> **TASK ITEM**
Show the lines below where "will" occurs.

*** Opening SUPPLIED MATERIAL ***

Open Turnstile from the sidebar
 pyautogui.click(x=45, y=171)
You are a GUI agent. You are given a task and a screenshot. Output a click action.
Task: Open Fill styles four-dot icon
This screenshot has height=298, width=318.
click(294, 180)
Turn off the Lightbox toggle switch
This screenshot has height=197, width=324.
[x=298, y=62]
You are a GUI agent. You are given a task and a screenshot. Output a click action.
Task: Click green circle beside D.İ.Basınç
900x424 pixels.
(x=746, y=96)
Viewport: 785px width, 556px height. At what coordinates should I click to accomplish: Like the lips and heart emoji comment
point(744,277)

*** Closing SUPPLIED MATERIAL ***
*** Opening SUPPLIED MATERIAL ***

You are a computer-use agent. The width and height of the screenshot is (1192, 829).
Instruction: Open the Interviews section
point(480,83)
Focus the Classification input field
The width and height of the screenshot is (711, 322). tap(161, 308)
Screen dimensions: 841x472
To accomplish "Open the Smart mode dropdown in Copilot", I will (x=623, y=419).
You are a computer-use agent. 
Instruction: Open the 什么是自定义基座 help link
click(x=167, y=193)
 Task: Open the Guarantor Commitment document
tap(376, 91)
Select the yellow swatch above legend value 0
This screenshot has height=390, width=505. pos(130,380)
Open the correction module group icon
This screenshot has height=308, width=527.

*** Closing SUPPLIED MATERIAL ***
*** Opening SUPPLIED MATERIAL ***

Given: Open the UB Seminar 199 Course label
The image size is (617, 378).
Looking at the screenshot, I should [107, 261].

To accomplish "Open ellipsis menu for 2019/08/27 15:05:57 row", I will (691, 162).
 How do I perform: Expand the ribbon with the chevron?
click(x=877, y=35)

*** Closing SUPPLIED MATERIAL ***

> **OUTPUT FOR THIS EXERCISE**
To accomplish "Open the Smart mode dropdown in Copilot", I will (x=623, y=419).
To accomplish "Open ellipsis menu for 2019/08/27 15:05:57 row", I will (691, 162).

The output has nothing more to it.